Demuestran la influencia de la postura del pie en problemas de mandíbula infantil

 ¿Influye la pisada de un niño en posibles alteraciones dentales? La respuesta es que parece que sí. Así lo ha informado la Universidad de Málaga (UMA) en una nota de prensa  donde se recalcan los resultados de una investigación llevada a cabo por especialistas en Podología infantil ‘PODUMA’. Han logrado demostrar que la pisada deja huella en la mordida. 

En un análisis de 200 estudiantes de entre seis y nueve años, ha quedado reflejado que casi la mitad de los niños que tienen protusión mandibular muestran un tipo de pisada volcada para dentro, lo que se conoce como “pisada pronada”. El profesor de la Facultad de Ciencias de la Salud Gabriel Gijón, experto en biomecánica del pie, reconoció que el estudio detectó casi un cien por cien de vinculación. 

“Detectamos que el todos aquellos niños que tenían un tipo de pie pronado estaban relacionados con protrusión mandibular”, recalcó. Para alcanzar esta conclusión que vincula la alteración de la dentadura y la pisada, los expertos dedicaron cinco años de trabajo en esta investigación, de la cual se ha hecho eco la revista ‘Medicine’ , tal como recoge la Biblioteca Nacional de Medicina de Estados Unidos. 

En primer lugar se evaluó dos variables podológicas: el índice postural del pie y el ángulo de la huella. Otra de las conclusiones extraídas fue la existencia de una menor prevalencia de esta relación en los casos de niños con retrusión mandibular, pero sí una correspondencia de normalidad cuando no se sucede alteración alguna. 

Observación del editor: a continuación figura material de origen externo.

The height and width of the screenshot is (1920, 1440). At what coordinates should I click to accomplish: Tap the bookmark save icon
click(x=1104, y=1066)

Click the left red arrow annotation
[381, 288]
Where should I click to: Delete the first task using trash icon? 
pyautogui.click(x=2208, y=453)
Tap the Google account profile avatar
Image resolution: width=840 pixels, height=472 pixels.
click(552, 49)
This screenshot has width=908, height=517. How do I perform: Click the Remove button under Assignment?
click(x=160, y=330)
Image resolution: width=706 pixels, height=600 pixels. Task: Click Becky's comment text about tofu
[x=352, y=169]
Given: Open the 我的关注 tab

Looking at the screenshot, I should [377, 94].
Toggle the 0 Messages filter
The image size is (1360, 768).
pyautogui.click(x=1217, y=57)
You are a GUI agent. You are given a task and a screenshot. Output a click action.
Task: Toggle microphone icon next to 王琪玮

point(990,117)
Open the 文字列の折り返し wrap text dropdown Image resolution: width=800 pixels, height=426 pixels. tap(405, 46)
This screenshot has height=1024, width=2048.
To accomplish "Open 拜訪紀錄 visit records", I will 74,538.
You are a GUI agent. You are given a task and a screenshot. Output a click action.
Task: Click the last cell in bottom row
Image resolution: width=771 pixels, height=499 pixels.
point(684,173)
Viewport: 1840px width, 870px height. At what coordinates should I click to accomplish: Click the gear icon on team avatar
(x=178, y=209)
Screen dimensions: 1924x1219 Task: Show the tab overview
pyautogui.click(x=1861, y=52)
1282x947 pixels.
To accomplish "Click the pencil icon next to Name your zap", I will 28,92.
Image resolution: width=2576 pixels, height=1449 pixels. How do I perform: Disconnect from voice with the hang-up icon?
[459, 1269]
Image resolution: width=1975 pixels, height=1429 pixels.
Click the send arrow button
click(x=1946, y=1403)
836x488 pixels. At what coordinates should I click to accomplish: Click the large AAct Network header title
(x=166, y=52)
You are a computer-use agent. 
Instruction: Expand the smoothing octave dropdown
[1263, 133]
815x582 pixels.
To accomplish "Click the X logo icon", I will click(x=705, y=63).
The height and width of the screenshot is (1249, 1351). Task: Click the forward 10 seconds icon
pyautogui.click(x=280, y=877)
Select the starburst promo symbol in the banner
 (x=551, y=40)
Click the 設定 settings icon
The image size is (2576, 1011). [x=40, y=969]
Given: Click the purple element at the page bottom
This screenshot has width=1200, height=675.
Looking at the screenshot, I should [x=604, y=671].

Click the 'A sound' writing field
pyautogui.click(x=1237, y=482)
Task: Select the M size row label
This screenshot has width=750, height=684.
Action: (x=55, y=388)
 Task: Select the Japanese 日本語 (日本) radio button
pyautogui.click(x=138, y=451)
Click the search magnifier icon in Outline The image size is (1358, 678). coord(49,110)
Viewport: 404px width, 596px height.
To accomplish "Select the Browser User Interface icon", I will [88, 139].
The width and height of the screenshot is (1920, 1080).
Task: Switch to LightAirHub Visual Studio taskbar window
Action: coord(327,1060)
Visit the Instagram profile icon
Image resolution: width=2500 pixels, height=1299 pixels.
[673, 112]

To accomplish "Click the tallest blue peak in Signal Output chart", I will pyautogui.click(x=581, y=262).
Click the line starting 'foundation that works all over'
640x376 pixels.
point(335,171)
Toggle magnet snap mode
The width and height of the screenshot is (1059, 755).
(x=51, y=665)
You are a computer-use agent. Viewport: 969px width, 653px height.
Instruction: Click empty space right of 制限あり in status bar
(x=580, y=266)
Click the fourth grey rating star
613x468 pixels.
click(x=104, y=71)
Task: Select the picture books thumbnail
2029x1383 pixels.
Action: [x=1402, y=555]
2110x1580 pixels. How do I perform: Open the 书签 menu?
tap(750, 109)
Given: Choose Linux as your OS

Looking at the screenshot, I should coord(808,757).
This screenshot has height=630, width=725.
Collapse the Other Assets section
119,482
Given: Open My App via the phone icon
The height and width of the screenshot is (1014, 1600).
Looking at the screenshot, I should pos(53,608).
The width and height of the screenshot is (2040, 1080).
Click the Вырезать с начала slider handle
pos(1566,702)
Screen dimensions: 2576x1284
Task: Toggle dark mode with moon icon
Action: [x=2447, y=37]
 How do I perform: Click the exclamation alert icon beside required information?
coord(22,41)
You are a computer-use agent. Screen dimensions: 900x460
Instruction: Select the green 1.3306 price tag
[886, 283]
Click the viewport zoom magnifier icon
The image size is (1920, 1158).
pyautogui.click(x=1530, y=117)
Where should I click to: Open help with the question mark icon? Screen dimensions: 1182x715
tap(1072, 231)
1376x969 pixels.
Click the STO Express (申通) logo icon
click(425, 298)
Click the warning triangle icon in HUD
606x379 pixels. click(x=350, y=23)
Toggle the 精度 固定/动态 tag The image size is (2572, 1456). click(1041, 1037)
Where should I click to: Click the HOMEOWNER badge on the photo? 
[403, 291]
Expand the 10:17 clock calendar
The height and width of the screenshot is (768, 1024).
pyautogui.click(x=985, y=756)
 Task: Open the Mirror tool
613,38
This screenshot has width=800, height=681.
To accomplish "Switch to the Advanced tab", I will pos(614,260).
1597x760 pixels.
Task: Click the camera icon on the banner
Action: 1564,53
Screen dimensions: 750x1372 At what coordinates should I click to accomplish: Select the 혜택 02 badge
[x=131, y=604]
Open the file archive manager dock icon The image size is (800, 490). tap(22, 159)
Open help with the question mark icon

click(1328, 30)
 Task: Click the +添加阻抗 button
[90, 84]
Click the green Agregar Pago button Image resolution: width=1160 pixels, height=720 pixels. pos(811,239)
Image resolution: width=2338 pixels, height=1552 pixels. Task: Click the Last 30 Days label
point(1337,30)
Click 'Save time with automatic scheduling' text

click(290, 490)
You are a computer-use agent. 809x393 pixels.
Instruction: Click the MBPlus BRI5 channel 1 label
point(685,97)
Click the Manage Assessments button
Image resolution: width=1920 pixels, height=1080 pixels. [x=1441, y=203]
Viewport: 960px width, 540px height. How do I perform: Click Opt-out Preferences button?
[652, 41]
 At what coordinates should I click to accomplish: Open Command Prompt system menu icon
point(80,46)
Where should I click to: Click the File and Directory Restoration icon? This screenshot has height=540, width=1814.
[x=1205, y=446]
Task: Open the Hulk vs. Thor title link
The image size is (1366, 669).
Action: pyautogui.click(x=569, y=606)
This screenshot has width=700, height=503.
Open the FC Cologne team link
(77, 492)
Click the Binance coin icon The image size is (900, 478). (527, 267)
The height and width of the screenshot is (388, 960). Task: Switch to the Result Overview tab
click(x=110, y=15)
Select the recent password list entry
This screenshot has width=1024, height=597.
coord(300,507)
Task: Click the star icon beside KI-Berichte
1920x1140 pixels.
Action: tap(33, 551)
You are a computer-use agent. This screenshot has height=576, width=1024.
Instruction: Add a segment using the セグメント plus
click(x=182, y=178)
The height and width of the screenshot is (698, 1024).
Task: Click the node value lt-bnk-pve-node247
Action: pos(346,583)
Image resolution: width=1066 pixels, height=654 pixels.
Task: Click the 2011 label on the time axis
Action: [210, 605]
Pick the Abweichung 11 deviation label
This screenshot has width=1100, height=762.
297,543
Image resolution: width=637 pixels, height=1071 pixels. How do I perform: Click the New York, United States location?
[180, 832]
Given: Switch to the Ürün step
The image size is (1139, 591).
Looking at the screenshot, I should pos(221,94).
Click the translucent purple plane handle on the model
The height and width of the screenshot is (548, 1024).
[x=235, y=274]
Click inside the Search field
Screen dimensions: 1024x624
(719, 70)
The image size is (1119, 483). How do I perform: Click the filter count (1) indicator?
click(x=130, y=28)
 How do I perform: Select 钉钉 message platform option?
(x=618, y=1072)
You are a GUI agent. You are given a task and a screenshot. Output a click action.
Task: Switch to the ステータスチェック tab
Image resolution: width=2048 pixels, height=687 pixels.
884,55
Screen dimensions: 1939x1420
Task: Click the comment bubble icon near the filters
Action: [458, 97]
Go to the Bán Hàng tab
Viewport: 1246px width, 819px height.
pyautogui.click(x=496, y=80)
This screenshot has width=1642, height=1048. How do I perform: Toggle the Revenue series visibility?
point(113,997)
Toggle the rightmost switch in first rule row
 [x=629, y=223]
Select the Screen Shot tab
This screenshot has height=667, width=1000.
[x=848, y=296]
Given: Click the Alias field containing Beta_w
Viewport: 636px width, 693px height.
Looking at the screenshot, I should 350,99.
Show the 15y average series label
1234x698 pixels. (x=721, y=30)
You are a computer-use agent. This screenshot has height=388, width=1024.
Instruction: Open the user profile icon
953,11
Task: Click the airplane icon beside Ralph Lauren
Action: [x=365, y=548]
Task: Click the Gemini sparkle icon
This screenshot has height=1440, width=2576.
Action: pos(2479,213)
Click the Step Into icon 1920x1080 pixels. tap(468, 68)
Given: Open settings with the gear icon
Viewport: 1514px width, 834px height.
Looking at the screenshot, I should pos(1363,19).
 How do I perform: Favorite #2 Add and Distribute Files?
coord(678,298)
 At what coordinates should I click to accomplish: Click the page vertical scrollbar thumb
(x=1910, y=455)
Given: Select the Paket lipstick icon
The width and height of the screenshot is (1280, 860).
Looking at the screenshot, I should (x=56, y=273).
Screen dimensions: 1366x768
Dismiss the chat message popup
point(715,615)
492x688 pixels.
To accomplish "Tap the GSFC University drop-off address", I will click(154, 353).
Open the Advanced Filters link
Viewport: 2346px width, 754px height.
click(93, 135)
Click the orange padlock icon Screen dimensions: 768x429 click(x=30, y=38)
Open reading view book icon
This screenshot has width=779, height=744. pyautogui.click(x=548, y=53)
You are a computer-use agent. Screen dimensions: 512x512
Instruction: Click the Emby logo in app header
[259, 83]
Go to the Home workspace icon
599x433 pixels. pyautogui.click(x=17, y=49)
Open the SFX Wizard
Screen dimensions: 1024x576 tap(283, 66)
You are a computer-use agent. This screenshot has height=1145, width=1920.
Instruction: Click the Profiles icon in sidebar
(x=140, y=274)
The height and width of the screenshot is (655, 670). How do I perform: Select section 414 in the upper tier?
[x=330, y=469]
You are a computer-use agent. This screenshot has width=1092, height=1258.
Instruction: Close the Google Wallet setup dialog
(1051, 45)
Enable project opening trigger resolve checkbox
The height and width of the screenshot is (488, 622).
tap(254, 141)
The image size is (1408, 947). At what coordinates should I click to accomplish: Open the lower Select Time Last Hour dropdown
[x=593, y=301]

La investigación ha supuesto un paso más en los estudios que vinculaban las alteraciones de la mordida o piezas dentales con la zona lumbar. Tal como indican, el análisis abre una nueva vía para profundizar en el estudio de otras extremidades o abordar otras hipótesis como por ejemplo si la alteración dental se debe a la pisada, o viceversa.